* Task to complete: Below are the records. Retype exactly the lines between the lines holding "Sarkari Yojana (171, 22)" and "[button] (717, 100)", inclusive.

(Stored data)
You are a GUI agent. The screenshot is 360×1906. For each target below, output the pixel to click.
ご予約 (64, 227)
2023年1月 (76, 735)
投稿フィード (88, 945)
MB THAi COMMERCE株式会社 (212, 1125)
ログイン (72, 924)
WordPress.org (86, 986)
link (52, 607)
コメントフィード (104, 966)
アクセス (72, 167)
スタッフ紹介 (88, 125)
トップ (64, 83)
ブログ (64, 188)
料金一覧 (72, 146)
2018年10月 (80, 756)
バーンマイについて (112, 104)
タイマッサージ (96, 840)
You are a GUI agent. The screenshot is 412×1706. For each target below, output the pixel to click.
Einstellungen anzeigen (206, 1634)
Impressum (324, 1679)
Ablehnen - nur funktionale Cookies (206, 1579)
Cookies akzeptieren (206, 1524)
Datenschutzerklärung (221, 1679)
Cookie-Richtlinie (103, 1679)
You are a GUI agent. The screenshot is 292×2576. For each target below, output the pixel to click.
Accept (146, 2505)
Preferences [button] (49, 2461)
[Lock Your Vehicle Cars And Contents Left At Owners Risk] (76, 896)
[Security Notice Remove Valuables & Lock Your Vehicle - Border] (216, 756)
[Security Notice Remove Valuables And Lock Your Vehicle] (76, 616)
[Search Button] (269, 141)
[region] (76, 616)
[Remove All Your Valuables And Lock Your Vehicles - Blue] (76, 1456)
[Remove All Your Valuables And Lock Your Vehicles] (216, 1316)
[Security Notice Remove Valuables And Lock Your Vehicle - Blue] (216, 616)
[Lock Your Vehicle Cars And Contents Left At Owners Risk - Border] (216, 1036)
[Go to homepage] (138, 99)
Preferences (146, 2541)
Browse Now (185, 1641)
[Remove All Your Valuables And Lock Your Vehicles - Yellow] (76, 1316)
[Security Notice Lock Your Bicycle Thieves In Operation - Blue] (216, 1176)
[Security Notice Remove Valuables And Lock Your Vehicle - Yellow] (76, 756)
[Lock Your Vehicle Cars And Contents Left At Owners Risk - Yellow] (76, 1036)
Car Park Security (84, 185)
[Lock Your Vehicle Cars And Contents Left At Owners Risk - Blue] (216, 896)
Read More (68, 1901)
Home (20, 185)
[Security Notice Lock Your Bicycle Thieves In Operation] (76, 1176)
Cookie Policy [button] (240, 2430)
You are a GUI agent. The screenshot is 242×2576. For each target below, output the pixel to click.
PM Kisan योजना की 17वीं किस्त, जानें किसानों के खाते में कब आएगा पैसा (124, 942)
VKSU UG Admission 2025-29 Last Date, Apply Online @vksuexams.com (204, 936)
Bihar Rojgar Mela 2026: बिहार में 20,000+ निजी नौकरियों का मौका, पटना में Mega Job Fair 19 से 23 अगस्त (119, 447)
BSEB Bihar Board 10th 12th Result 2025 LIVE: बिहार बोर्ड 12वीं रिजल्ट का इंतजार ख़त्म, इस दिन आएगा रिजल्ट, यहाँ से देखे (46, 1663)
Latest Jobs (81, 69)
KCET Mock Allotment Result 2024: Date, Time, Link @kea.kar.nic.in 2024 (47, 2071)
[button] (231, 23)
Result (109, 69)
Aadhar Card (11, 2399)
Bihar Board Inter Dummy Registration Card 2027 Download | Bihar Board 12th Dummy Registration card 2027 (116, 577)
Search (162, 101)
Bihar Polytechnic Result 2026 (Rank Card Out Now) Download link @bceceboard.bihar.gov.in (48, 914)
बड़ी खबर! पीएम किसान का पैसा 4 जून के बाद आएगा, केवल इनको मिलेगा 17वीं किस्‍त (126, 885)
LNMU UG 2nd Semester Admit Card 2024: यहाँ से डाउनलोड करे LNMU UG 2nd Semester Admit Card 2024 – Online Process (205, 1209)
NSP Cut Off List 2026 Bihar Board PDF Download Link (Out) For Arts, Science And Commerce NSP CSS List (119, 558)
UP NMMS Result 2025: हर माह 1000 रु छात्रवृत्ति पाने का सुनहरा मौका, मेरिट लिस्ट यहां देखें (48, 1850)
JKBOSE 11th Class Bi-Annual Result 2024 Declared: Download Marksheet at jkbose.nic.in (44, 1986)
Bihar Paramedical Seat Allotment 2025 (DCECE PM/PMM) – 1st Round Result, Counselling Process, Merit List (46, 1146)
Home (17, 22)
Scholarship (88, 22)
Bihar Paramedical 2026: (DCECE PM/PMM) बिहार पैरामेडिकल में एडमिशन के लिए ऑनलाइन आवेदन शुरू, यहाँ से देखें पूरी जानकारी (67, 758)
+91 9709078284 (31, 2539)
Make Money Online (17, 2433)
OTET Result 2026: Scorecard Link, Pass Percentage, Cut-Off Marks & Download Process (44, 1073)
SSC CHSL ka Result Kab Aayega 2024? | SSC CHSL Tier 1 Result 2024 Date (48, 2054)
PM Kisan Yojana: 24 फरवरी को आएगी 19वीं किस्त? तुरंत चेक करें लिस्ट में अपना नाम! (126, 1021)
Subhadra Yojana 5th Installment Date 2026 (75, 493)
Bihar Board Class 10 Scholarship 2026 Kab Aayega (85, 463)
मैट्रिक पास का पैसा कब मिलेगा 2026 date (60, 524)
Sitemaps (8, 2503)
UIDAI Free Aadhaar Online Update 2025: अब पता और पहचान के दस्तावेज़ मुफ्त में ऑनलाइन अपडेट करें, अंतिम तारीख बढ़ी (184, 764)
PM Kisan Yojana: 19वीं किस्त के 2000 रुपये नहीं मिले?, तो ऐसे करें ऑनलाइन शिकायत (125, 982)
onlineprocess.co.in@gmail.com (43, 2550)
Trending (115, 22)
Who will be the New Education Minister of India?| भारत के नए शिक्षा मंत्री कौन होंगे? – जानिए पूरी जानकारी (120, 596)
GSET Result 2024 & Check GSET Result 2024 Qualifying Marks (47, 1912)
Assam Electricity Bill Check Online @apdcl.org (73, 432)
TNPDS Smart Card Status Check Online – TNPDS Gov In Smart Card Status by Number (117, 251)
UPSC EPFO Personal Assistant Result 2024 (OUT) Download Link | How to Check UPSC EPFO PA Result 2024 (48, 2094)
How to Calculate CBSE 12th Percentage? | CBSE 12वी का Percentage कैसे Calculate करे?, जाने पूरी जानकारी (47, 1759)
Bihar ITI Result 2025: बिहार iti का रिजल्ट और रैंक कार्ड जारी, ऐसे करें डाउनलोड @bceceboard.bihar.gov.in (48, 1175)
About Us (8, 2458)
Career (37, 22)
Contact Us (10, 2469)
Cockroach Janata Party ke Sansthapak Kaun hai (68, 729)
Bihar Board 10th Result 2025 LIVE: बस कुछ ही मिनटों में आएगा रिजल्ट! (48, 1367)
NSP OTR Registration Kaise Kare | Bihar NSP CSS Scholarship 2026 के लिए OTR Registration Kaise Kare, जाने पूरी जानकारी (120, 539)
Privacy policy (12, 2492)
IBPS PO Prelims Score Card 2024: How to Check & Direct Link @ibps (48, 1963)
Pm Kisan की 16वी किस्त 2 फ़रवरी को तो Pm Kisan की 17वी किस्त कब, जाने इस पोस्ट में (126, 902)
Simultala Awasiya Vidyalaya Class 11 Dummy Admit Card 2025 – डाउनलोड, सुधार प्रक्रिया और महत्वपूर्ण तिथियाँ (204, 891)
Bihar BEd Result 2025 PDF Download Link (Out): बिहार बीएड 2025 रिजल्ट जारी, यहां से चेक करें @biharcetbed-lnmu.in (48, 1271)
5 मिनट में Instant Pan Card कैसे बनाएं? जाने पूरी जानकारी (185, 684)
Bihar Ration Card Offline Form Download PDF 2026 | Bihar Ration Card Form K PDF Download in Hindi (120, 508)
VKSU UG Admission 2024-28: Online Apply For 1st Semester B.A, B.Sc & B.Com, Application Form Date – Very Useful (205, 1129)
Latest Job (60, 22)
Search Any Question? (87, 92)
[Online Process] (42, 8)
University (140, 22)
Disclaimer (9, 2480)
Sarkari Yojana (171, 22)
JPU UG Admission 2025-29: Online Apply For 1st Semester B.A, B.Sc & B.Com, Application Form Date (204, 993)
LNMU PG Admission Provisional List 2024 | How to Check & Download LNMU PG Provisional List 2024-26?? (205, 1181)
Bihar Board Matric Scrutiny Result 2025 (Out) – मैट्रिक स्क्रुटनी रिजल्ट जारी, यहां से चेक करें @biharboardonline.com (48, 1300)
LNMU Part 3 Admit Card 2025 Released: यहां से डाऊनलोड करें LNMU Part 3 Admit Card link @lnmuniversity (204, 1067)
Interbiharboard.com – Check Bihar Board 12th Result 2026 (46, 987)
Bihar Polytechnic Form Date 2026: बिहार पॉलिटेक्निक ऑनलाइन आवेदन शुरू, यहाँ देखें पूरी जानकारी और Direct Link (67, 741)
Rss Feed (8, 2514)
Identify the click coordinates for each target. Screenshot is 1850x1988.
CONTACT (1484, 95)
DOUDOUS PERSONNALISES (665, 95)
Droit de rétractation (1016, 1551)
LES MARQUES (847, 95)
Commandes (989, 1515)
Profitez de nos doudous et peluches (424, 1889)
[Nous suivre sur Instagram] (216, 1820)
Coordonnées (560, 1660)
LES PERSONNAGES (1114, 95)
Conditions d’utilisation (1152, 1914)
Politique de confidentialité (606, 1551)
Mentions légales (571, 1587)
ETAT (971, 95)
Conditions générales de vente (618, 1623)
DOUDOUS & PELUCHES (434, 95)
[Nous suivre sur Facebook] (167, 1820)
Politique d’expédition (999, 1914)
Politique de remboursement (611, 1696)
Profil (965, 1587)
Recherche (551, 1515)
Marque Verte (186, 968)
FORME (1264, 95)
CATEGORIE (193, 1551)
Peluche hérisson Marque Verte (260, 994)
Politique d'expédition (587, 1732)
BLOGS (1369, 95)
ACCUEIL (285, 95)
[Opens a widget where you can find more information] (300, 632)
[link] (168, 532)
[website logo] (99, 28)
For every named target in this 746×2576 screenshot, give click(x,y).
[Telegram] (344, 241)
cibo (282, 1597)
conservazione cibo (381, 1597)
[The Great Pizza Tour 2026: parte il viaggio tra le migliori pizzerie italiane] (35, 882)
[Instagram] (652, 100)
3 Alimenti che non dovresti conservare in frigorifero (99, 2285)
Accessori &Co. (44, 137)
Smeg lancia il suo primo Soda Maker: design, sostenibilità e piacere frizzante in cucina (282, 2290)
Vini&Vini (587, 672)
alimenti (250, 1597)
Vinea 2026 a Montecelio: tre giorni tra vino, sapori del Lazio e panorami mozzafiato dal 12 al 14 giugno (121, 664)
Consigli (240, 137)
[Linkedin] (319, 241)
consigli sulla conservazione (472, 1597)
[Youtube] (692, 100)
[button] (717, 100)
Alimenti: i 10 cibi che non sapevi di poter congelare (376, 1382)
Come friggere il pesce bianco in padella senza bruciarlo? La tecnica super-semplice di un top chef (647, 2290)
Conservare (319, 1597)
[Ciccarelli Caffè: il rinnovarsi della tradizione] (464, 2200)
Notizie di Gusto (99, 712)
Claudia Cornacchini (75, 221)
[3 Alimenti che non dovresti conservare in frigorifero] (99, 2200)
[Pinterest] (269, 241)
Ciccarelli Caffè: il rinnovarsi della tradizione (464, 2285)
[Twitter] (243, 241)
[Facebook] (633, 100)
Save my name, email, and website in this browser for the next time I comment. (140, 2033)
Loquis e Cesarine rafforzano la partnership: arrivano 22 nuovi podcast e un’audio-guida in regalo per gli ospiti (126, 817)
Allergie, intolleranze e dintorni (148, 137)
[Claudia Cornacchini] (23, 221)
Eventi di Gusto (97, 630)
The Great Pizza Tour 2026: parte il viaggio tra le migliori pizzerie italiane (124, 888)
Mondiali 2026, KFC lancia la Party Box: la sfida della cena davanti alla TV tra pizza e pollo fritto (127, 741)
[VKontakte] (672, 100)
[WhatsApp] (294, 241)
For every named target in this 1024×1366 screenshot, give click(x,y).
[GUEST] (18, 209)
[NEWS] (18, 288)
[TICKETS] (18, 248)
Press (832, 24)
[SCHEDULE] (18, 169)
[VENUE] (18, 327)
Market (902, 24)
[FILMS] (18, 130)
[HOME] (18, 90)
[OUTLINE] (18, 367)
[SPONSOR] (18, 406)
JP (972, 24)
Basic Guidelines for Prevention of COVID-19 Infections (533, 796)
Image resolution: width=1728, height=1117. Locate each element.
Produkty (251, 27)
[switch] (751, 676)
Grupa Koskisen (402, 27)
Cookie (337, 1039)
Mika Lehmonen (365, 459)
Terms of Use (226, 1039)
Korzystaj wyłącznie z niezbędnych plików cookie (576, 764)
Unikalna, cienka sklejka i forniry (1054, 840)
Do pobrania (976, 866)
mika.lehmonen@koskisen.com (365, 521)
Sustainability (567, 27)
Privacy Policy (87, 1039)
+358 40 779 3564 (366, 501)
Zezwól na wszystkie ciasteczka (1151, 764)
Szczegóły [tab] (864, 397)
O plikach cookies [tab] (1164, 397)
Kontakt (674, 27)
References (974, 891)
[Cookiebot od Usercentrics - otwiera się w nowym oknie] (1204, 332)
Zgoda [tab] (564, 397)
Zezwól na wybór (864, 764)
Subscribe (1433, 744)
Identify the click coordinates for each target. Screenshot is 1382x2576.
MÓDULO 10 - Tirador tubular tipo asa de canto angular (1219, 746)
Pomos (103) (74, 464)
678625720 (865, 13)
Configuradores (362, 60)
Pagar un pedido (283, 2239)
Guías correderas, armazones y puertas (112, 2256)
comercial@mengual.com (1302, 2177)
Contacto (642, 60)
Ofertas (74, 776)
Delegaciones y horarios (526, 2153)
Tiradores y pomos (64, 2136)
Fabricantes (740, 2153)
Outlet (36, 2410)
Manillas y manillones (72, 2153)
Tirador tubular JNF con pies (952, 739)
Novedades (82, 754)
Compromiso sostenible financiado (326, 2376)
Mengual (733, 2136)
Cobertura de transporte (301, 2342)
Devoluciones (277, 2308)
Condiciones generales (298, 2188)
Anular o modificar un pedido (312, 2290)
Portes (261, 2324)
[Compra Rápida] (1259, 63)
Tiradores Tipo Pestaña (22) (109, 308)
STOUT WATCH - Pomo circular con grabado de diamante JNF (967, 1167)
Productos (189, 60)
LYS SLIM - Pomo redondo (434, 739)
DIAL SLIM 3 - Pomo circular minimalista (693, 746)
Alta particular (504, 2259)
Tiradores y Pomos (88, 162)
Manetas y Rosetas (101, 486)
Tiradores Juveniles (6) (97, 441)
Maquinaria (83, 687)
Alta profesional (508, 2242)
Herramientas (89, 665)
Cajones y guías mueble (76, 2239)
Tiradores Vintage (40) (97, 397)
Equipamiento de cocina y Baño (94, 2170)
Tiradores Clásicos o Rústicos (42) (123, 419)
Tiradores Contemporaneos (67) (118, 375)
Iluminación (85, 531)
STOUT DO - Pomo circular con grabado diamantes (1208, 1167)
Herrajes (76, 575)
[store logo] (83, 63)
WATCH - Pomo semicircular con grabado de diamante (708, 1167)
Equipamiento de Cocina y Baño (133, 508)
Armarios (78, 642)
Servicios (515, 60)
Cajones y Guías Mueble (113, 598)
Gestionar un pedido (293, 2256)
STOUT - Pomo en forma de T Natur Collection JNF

* Exercise output:
Sarkari Yojana (171, 22)
JPU UG Admission 2025-29: Online Apply For 1st Semester B.A, B.Sc & B.Com, Application Form Date (204, 993)
LNMU PG Admission Provisional List 2024 | How to Check & Download LNMU PG Provisional List 2024-26?? (205, 1181)
Bihar Board Matric Scrutiny Result 2025 (Out) – मैट्रिक स्क्रुटनी रिजल्ट जारी, यहां से चेक करें @biharboardonline.com (48, 1300)
LNMU Part 3 Admit Card 2025 Released: यहां से डाऊनलोड करें LNMU Part 3 Admit Card link @lnmuniversity (204, 1067)
Interbiharboard.com – Check Bihar Board 12th Result 2026 (46, 987)
Bihar Polytechnic Form Date 2026: बिहार पॉलिटेक्निक ऑनलाइन आवेदन शुरू, यहाँ देखें पूरी जानकारी और Direct Link (67, 741)
Rss Feed (8, 2514)
Identify the click coordinates for each target. Screenshot is 1850x1988.
CONTACT (1484, 95)
DOUDOUS PERSONNALISES (665, 95)
Droit de rétractation (1016, 1551)
LES MARQUES (847, 95)
Commandes (989, 1515)
Profitez de nos doudous et peluches (424, 1889)
[Nous suivre sur Instagram] (216, 1820)
Coordonnées (560, 1660)
LES PERSONNAGES (1114, 95)
Conditions d’utilisation (1152, 1914)
Politique de confidentialité (606, 1551)
Mentions légales (571, 1587)
ETAT (971, 95)
Conditions générales de vente (618, 1623)
DOUDOUS & PELUCHES (434, 95)
[Nous suivre sur Facebook] (167, 1820)
Politique d’expédition (999, 1914)
Politique de remboursement (611, 1696)
Profil (965, 1587)
Recherche (551, 1515)
Marque Verte (186, 968)
FORME (1264, 95)
CATEGORIE (193, 1551)
Peluche hérisson Marque Verte (260, 994)
Politique d'expédition (587, 1732)
BLOGS (1369, 95)
ACCUEIL (285, 95)
[Opens a widget where you can find more information] (300, 632)
[link] (168, 532)
[website logo] (99, 28)
For every named target in this 746×2576 screenshot, give click(x,y).
[Telegram] (344, 241)
cibo (282, 1597)
conservazione cibo (381, 1597)
[The Great Pizza Tour 2026: parte il viaggio tra le migliori pizzerie italiane] (35, 882)
[Instagram] (652, 100)
3 Alimenti che non dovresti conservare in frigorifero (99, 2285)
Accessori &Co. (44, 137)
Smeg lancia il suo primo Soda Maker: design, sostenibilità e piacere frizzante in cucina (282, 2290)
Vini&Vini (587, 672)
alimenti (250, 1597)
Vinea 2026 a Montecelio: tre giorni tra vino, sapori del Lazio e panorami mozzafiato dal 12 al 14 giugno (121, 664)
Consigli (240, 137)
[Linkedin] (319, 241)
consigli sulla conservazione (472, 1597)
[Youtube] (692, 100)
[button] (717, 100)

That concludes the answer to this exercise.